I'm beginning the recruiting and hiring process. What are the most important factors to consider in a candidate so I make the right hiring decision?
Perhaps because my oldest son is just graduating from college this is a more important question for me to answer. Several of my clients are working through the Hiring and Recruiting Module right now and one of them came across an excellent book on the Hiring Process from an article I had given him. It's "Don’t Hire Anyone Without Me!" by Carol Quinn’s.
As a sales manager and general manager of a radio station it seemed sometimes like we had a revolving door especially in the sales department. We were constantly looking for good salespeople, even when we had a full house, because you always wanted better performers. One of the areas I got very good at was the recruiting and hiring process. It had more to do probably with having to do it so often, but it was probably the first place I got a clue on how a system for hiring would help. I develop a system for recruiting and hiring so every time I needed to find someone new I wouldn't have to reinvent the wheel.

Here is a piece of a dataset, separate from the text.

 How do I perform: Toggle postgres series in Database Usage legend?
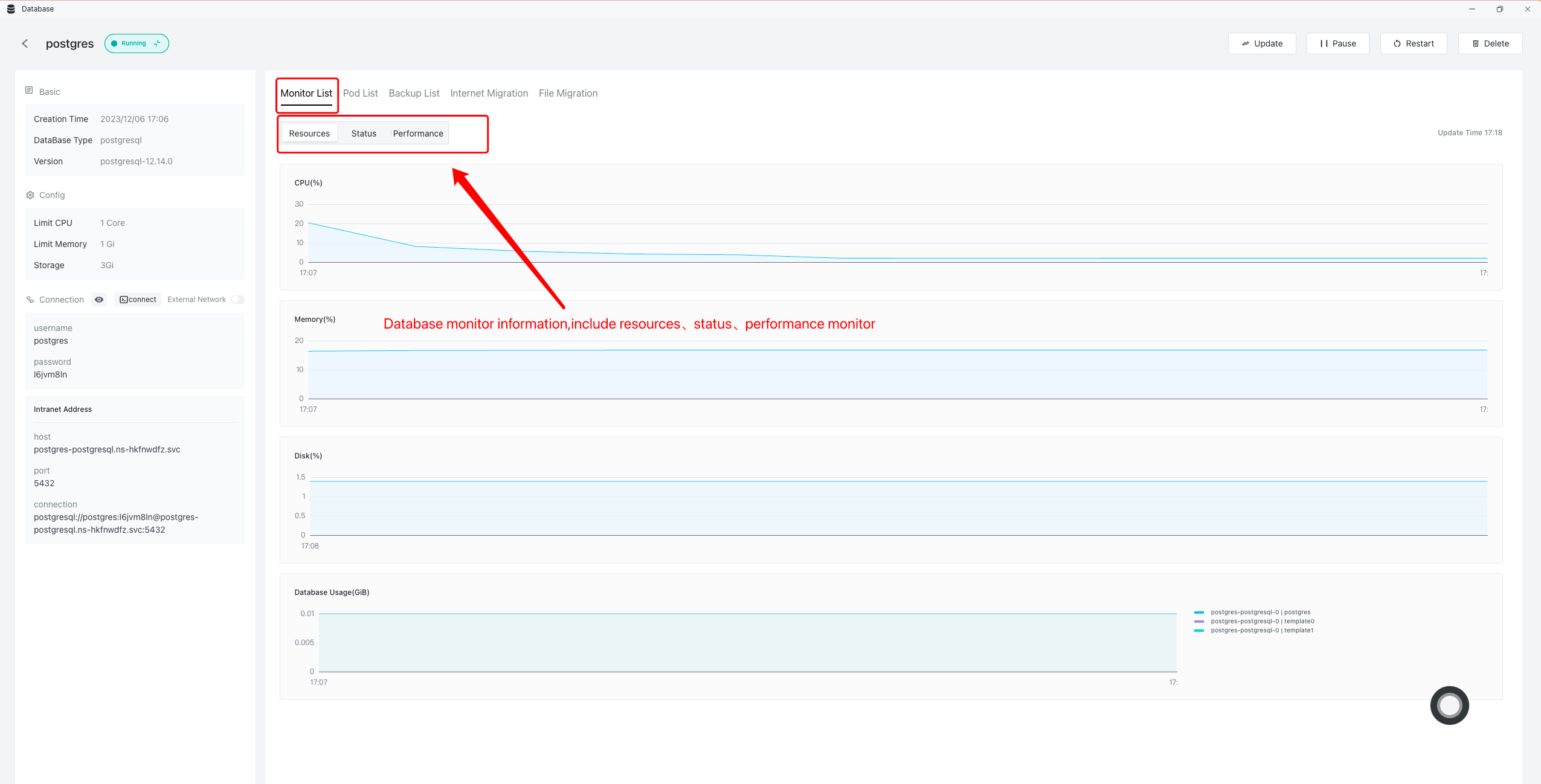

In doing so I was constantly on the lookout for questions and ways to determine good performers from those who would be ordinary or mediocre. Every time I found a good question I would add it to my list. I was always very prepared for my interviews and had an evaluation form to grade those people I interviewed. In addition I had several objective testing tools to help remove the biggest obstacle most interviewers face when making hiring decisions, relying solely on the subjective results they collect. It's been discovered that most hiring decisions are made in the first seven seconds of an interview. Can you imagine that? Why does that happen? I guess there's real truth in the expression that first impressions count.

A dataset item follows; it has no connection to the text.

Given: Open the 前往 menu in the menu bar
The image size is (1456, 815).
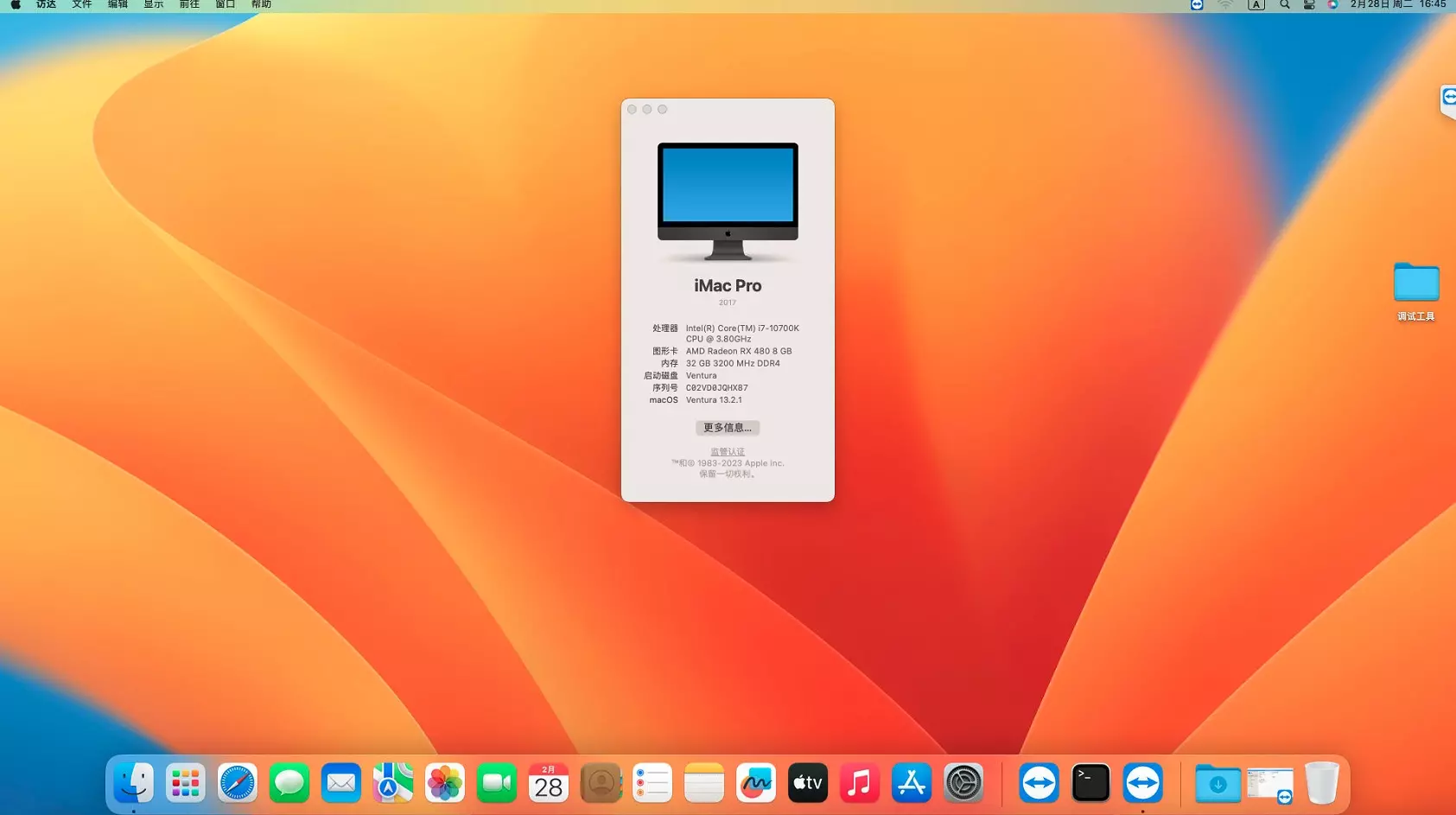Looking at the screenshot, I should [x=189, y=5].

So what are the most critical factors to consider in making a hiring decision? Carol Quinn offers her top three as 1) Locus of control, 2) passion or interest in the position, and finally 3) skill level. This is the order she feels is most important in the hiring decision, and I agree with this assessment. In fact for years in the radio business one of the most critical aspects of my testing and questioning was centered on this area of "locus of control."
I heartily recommend anyone entering into the hiring process consider picking up her book. Her material supports the ideas the E-Myth preaches. While skill level is critical in some positions, in many positions skill level can be taught. And my experience with employees and the clients I work with the greatest percentage would rather have an employee with a good attitude than someone who knows how to do the job well, but has a mediocre or poor attitude.

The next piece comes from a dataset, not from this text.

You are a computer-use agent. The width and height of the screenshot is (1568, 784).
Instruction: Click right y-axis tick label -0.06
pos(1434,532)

So what is this locus of control? How do you measure it? What does it mean? Locus of control is expressed in the candidate's attitude. It's there identification of an internal versus and external motivation. External refers to the individual's perception of events, positive or negative, as being related to one's own behavior and therefore beyond their control. They believe only through outside intervention do events change. Carol Quinn calls these individuals slogan: "I wish I were luckier!"
Internal individuals refer to their perception of events as being a consequence of their own actions and therefore the potentiality of being under control. Again Carol Quinn's slogan for these individuals is: "The more I sweat, the luckier I get!"
Which type of an individual would you want to hire for your company? Do you want someone who strongly believes their actions can produce results or someone who believes the opposite, that their efforts cannot influence results? I hope you can see that the internally motivated employee has the probability of being a much better performer.
In her book Carol Quinn provides questions to discover the candidate's locus of control. Chances are if you've documented a list of questions you already have some of these and don't even know it.
Hiring right is a critical element to growing your business. Building systems will help govern the consistency and predictability of the outcomes you produce, and where would that be more important than making sure you are getting the right people "on the bus" from the get go. Do you have a system for hiring and recruiting? Do you know when you interview if the candidates you want will produce the results you want? Isn't it time you systemized your hiring system?